Pria itu memukul dirinya sendiri.


Ash..


Kenapa tiba-tiba dia mengucapkan hal itu ?


Mudah-mudahan saja Livia tidak marah saat mendengarnya.


Robert mengaruk kepalanya yang tak gatal, "M..maaf." Ucapnya kikuk.


Livia tersenyum.


Jujur.


Gadis itu sangat senang mendengarnya.


"Tak apa. Santai saja. Jadi, mengantarku ke Kampus tidak ?" Tanya Livia yang pipinya masih memerah.


"K..kau tidak marah ?" Tanya Robert memastikan.


Gadis itu menggeleng, "Tentu saja tidak. Aku malah senang kalau kau mengatakan hal itu." Ujarnya sambil menundukkan kepala.


Duh.. Malu sekali..


Robert tersenyum lebar.


Setidaknya masih ada harapan untuk mereka kembali bersama.


Pria itu merasa sangat senang sekali.


Akhirnya...


Ada tanda-tanda bahwa kemungkinan besar mereka akan kembali bersama.


Hanya menunggu sedikit waktu.


Keinginan Robert selama ini, sebentar lagi akan tercapai.


Terima kasih Tuhan.


Karena Engkau telah mempertemukan kembali aku dengannya.


Semoga semua masalah ini cepat selesai sehingga mereka bisa melanjutkan ke tahap pernikahan.


*****


Nia sama sekali tidak bisa fokus mengerjakan laporan OJT (On The Job Training) yang dimana sebentar lagi mereka akan disidang. "Aku tak habis pikir apa yang mereka sembunyikan."


"Aku juga tidak bisa konsen mengerjakan laporan OJT (On The Job Training) ku." Ai Chan menatap kedua temannya, "Apa maksud perkataan Jimmy yang dimana seharusnya Yeni membunuh Tiara ?"
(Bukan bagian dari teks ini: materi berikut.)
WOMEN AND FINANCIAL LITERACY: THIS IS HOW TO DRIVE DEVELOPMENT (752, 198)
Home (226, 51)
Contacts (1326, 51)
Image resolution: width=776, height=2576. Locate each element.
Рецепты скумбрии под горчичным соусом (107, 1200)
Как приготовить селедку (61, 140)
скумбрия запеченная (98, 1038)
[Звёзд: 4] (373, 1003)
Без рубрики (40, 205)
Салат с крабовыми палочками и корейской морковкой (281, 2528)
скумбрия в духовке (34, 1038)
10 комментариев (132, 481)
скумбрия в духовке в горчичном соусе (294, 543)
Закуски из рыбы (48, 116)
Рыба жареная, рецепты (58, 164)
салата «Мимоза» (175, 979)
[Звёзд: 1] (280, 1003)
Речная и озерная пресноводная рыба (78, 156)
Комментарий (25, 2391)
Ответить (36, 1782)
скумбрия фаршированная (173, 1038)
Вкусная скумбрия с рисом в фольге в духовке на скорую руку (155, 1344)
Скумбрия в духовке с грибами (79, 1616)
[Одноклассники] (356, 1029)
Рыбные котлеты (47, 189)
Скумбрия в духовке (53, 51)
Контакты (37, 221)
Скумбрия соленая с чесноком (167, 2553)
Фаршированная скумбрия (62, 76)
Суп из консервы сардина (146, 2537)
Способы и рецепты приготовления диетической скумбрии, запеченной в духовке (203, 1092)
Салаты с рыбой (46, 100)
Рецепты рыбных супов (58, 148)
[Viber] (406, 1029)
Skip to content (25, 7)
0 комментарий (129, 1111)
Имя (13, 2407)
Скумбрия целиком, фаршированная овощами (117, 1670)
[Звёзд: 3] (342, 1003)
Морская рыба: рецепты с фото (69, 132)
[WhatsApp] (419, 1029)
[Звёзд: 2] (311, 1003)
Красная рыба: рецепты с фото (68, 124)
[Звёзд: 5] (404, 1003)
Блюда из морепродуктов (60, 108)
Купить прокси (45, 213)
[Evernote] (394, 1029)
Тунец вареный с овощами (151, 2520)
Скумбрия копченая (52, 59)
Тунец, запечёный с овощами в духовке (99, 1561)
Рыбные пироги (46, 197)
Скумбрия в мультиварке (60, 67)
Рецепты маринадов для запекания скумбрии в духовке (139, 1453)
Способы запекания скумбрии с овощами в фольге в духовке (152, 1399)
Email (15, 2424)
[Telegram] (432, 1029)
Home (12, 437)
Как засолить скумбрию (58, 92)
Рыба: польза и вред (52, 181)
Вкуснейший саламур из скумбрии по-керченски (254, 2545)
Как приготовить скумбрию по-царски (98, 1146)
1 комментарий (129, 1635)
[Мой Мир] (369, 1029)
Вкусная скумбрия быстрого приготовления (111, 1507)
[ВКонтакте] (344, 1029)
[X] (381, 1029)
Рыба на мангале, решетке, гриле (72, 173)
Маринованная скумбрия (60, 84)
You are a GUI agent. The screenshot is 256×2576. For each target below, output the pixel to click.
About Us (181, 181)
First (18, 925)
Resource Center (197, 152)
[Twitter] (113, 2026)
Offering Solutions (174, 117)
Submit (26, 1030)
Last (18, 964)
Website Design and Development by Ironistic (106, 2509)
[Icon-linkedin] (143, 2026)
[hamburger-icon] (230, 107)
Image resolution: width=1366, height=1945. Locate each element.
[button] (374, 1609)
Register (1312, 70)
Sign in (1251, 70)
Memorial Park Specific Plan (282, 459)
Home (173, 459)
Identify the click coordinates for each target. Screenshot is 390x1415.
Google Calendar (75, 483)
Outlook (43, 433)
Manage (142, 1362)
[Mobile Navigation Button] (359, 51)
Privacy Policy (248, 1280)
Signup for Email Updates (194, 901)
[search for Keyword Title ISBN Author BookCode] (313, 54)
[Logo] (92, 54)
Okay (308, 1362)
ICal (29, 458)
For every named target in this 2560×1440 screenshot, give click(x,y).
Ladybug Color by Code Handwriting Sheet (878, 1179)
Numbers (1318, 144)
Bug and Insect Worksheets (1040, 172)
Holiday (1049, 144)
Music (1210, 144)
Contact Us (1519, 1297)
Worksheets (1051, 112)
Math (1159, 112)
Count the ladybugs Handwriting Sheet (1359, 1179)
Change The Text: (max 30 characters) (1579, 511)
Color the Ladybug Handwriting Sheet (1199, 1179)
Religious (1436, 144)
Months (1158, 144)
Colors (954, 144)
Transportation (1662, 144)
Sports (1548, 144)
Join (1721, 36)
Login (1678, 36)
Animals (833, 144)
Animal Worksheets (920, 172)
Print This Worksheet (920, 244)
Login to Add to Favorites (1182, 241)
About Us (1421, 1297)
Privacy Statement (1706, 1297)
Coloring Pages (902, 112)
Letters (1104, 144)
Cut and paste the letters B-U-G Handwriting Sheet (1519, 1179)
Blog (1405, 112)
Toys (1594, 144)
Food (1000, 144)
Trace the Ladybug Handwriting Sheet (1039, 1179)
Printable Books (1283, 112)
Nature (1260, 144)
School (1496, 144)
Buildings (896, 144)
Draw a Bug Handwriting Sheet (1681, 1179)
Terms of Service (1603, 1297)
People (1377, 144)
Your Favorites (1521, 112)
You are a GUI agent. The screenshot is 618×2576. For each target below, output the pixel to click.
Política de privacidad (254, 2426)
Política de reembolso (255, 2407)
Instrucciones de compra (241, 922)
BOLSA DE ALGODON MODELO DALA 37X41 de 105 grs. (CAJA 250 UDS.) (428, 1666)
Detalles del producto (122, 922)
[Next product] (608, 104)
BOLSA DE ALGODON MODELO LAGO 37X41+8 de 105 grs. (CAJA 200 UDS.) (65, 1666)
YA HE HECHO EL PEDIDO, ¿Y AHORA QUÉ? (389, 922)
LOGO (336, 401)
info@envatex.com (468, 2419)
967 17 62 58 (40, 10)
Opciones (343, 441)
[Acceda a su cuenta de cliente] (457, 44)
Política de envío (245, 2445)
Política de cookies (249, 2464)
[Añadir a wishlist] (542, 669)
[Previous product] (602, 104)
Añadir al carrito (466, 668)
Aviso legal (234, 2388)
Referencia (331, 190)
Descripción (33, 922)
"Sepertinya Tiara mengetahui sesuatu yang dimana membuat keluarga Jimmy, Hanna dan Yeni merasa terancam sehingga mereka ingin membunuhnya." Ujar Narul. "Apa semua ini berkaitan dengan Livia ?" Tanyanya.


Mereka saling memandang satu sama lain, "Kita harus menemui Tiara sekarang. Aku pernah lacak ada di mana rumahnya." Ujar Ai Chan yang disetujui kedua temannya. Mereka berberes dan menemui wanita itu. Mereka tidak akan tenang sebelum mengetahui semuanya akan apa yang sudah terjadi.